_What you are asked to do:_ Return the listing that follows, word for word.

Segment Start: Record excerpts

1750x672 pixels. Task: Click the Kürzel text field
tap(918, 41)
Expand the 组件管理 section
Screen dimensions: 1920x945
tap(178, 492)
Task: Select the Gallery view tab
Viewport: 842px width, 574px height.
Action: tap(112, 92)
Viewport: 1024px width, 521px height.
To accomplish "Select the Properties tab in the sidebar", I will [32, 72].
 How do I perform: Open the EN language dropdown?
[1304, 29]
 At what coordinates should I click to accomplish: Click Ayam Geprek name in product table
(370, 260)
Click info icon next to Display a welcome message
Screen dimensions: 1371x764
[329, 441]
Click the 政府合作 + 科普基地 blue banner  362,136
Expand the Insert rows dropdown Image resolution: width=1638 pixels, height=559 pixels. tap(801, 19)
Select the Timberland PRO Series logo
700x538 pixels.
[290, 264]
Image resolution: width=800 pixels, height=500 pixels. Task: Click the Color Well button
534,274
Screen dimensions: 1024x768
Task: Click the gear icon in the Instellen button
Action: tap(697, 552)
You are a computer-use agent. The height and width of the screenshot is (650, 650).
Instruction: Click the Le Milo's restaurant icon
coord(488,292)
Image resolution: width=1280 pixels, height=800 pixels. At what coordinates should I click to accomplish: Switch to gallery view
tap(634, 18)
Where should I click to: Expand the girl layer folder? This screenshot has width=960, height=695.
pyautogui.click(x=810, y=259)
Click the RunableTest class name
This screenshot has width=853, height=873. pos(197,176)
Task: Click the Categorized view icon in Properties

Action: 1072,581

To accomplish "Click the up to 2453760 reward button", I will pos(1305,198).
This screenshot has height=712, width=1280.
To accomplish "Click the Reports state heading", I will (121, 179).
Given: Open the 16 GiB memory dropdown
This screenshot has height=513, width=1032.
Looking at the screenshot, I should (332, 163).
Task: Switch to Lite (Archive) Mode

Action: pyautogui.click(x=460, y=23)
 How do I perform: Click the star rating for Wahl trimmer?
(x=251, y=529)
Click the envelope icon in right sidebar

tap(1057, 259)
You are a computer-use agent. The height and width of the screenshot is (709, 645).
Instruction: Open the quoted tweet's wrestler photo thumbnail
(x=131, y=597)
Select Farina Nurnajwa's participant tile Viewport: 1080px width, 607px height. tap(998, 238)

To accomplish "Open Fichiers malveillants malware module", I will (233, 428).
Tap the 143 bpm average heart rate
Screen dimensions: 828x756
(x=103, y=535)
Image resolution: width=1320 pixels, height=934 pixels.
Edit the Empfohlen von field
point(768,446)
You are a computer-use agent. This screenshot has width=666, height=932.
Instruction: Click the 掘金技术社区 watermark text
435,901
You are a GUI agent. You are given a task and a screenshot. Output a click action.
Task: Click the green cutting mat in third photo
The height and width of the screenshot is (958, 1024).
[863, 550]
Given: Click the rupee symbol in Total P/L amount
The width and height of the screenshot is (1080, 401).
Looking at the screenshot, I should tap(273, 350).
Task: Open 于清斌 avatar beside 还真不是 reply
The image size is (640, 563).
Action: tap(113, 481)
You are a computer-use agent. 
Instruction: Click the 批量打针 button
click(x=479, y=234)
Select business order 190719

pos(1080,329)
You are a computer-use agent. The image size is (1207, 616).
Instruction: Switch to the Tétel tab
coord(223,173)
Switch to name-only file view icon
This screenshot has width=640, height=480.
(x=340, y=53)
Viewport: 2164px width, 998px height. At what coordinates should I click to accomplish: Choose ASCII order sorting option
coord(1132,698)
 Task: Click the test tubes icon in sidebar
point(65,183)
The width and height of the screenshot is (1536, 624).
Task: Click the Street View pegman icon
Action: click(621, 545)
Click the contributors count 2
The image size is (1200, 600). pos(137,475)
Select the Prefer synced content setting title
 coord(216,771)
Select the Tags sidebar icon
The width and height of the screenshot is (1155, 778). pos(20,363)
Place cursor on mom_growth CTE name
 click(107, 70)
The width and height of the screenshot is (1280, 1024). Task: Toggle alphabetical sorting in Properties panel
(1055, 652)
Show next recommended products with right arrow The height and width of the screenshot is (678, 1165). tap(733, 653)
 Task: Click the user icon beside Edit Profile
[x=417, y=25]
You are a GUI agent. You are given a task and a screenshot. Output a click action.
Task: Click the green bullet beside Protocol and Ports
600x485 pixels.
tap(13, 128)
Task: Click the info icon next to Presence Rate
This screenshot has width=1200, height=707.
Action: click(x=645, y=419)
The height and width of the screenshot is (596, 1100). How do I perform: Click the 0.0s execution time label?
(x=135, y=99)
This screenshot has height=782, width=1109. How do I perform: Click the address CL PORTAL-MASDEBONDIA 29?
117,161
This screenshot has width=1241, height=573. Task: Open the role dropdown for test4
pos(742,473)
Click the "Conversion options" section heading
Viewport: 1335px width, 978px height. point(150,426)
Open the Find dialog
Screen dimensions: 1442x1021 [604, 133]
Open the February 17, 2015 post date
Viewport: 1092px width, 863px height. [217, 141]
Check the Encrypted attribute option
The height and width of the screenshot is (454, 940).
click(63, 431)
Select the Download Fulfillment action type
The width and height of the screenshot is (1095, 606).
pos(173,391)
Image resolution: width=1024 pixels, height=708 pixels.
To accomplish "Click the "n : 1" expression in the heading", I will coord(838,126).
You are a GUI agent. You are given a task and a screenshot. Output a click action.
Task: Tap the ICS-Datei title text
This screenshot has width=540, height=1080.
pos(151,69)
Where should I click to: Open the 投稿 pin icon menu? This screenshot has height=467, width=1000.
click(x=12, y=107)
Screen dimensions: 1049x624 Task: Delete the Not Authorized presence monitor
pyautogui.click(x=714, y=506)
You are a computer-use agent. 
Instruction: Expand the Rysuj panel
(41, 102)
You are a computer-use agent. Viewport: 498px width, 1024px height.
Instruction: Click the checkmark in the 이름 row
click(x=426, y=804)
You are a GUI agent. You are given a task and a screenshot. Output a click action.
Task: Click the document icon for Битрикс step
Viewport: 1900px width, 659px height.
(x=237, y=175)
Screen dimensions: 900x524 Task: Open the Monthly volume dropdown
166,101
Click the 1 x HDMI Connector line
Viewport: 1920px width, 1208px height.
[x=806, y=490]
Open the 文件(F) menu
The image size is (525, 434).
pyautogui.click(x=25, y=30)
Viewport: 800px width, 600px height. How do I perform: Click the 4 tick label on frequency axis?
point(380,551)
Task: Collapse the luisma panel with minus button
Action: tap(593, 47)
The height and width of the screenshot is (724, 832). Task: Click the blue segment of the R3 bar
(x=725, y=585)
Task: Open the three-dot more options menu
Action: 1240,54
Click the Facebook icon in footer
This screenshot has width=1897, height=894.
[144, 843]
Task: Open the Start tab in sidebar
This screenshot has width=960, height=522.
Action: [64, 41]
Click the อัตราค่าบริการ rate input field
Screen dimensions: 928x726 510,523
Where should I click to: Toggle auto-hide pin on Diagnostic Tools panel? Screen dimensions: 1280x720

Segment End: Record excerpts

_Finished exercise:_
1750x672 pixels. Task: Click the Kürzel text field
tap(918, 41)
Expand the 组件管理 section
Screen dimensions: 1920x945
tap(178, 492)
Task: Select the Gallery view tab
Viewport: 842px width, 574px height.
Action: tap(112, 92)
Viewport: 1024px width, 521px height.
To accomplish "Select the Properties tab in the sidebar", I will [32, 72].
 How do I perform: Open the EN language dropdown?
[1304, 29]
 At what coordinates should I click to accomplish: Click Ayam Geprek name in product table
(370, 260)
Click info icon next to Display a welcome message
Screen dimensions: 1371x764
[329, 441]
Click the 政府合作 + 科普基地 blue banner  362,136
Expand the Insert rows dropdown Image resolution: width=1638 pixels, height=559 pixels. tap(801, 19)
Select the Timberland PRO Series logo
700x538 pixels.
[290, 264]
Image resolution: width=800 pixels, height=500 pixels. Task: Click the Color Well button
534,274
Screen dimensions: 1024x768
Task: Click the gear icon in the Instellen button
Action: tap(697, 552)
You are a computer-use agent. The height and width of the screenshot is (650, 650).
Instruction: Click the Le Milo's restaurant icon
coord(488,292)
Image resolution: width=1280 pixels, height=800 pixels. At what coordinates should I click to accomplish: Switch to gallery view
tap(634, 18)
Where should I click to: Expand the girl layer folder? This screenshot has width=960, height=695.
pyautogui.click(x=810, y=259)
Click the RunableTest class name
This screenshot has width=853, height=873. pos(197,176)
Task: Click the Categorized view icon in Properties

Action: 1072,581

To accomplish "Click the up to 2453760 reward button", I will pos(1305,198).
This screenshot has height=712, width=1280.
To accomplish "Click the Reports state heading", I will (121, 179).
Given: Open the 16 GiB memory dropdown
This screenshot has height=513, width=1032.
Looking at the screenshot, I should (332, 163).
Task: Switch to Lite (Archive) Mode

Action: pyautogui.click(x=460, y=23)
 How do I perform: Click the star rating for Wahl trimmer?
(x=251, y=529)
Click the envelope icon in right sidebar

tap(1057, 259)
You are a computer-use agent. The height and width of the screenshot is (709, 645).
Instruction: Open the quoted tweet's wrestler photo thumbnail
(x=131, y=597)
Select Farina Nurnajwa's participant tile Viewport: 1080px width, 607px height. tap(998, 238)

To accomplish "Open Fichiers malveillants malware module", I will (233, 428).
Tap the 143 bpm average heart rate
Screen dimensions: 828x756
(x=103, y=535)
Image resolution: width=1320 pixels, height=934 pixels.
Edit the Empfohlen von field
point(768,446)
You are a computer-use agent. This screenshot has width=666, height=932.
Instruction: Click the 掘金技术社区 watermark text
435,901
You are a GUI agent. You are given a task and a screenshot. Output a click action.
Task: Click the green cutting mat in third photo
The height and width of the screenshot is (958, 1024).
[863, 550]
Given: Click the rupee symbol in Total P/L amount
The width and height of the screenshot is (1080, 401).
Looking at the screenshot, I should tap(273, 350).
Task: Open 于清斌 avatar beside 还真不是 reply
The image size is (640, 563).
Action: tap(113, 481)
You are a computer-use agent. 
Instruction: Click the 批量打针 button
click(x=479, y=234)
Select business order 190719

pos(1080,329)
You are a computer-use agent. The image size is (1207, 616).
Instruction: Switch to the Tétel tab
coord(223,173)
Switch to name-only file view icon
This screenshot has width=640, height=480.
(x=340, y=53)
Viewport: 2164px width, 998px height. At what coordinates should I click to accomplish: Choose ASCII order sorting option
coord(1132,698)
 Task: Click the test tubes icon in sidebar
point(65,183)
The width and height of the screenshot is (1536, 624).
Task: Click the Street View pegman icon
Action: click(621, 545)
Click the contributors count 2
The image size is (1200, 600). pos(137,475)
Select the Prefer synced content setting title
 coord(216,771)
Select the Tags sidebar icon
The width and height of the screenshot is (1155, 778). pos(20,363)
Place cursor on mom_growth CTE name
 click(107, 70)
The width and height of the screenshot is (1280, 1024). Task: Toggle alphabetical sorting in Properties panel
(1055, 652)
Show next recommended products with right arrow The height and width of the screenshot is (678, 1165). tap(733, 653)
 Task: Click the user icon beside Edit Profile
[x=417, y=25]
You are a GUI agent. You are given a task and a screenshot. Output a click action.
Task: Click the green bullet beside Protocol and Ports
600x485 pixels.
tap(13, 128)
Task: Click the info icon next to Presence Rate
This screenshot has width=1200, height=707.
Action: click(x=645, y=419)
The height and width of the screenshot is (596, 1100). How do I perform: Click the 0.0s execution time label?
(x=135, y=99)
This screenshot has height=782, width=1109. How do I perform: Click the address CL PORTAL-MASDEBONDIA 29?
117,161
This screenshot has width=1241, height=573. Task: Open the role dropdown for test4
pos(742,473)
Click the "Conversion options" section heading
Viewport: 1335px width, 978px height. point(150,426)
Open the Find dialog
Screen dimensions: 1442x1021 [604, 133]
Open the February 17, 2015 post date
Viewport: 1092px width, 863px height. [217, 141]
Check the Encrypted attribute option
The height and width of the screenshot is (454, 940).
click(63, 431)
Select the Download Fulfillment action type
The width and height of the screenshot is (1095, 606).
pos(173,391)
Image resolution: width=1024 pixels, height=708 pixels.
To accomplish "Click the "n : 1" expression in the heading", I will coord(838,126).
You are a GUI agent. You are given a task and a screenshot. Output a click action.
Task: Tap the ICS-Datei title text
This screenshot has width=540, height=1080.
pos(151,69)
Where should I click to: Open the 投稿 pin icon menu? This screenshot has height=467, width=1000.
click(x=12, y=107)
Screen dimensions: 1049x624 Task: Delete the Not Authorized presence monitor
pyautogui.click(x=714, y=506)
You are a computer-use agent. 
Instruction: Expand the Rysuj panel
(41, 102)
You are a computer-use agent. Viewport: 498px width, 1024px height.
Instruction: Click the checkmark in the 이름 row
click(x=426, y=804)
You are a GUI agent. You are given a task and a screenshot. Output a click action.
Task: Click the document icon for Битрикс step
Viewport: 1900px width, 659px height.
(x=237, y=175)
Screen dimensions: 900x524 Task: Open the Monthly volume dropdown
166,101
Click the 1 x HDMI Connector line
Viewport: 1920px width, 1208px height.
[x=806, y=490]
Open the 文件(F) menu
The image size is (525, 434).
pyautogui.click(x=25, y=30)
Viewport: 800px width, 600px height. How do I perform: Click the 4 tick label on frequency axis?
point(380,551)
Task: Collapse the luisma panel with minus button
Action: tap(593, 47)
The height and width of the screenshot is (724, 832). Task: Click the blue segment of the R3 bar
(x=725, y=585)
Task: Open the three-dot more options menu
Action: 1240,54
Click the Facebook icon in footer
This screenshot has width=1897, height=894.
[144, 843]
Task: Open the Start tab in sidebar
This screenshot has width=960, height=522.
Action: [64, 41]
Click the อัตราค่าบริการ rate input field
Screen dimensions: 928x726 510,523
Where should I click to: Toggle auto-hide pin on Diagnostic Tools panel? Screen dimensions: 1280x720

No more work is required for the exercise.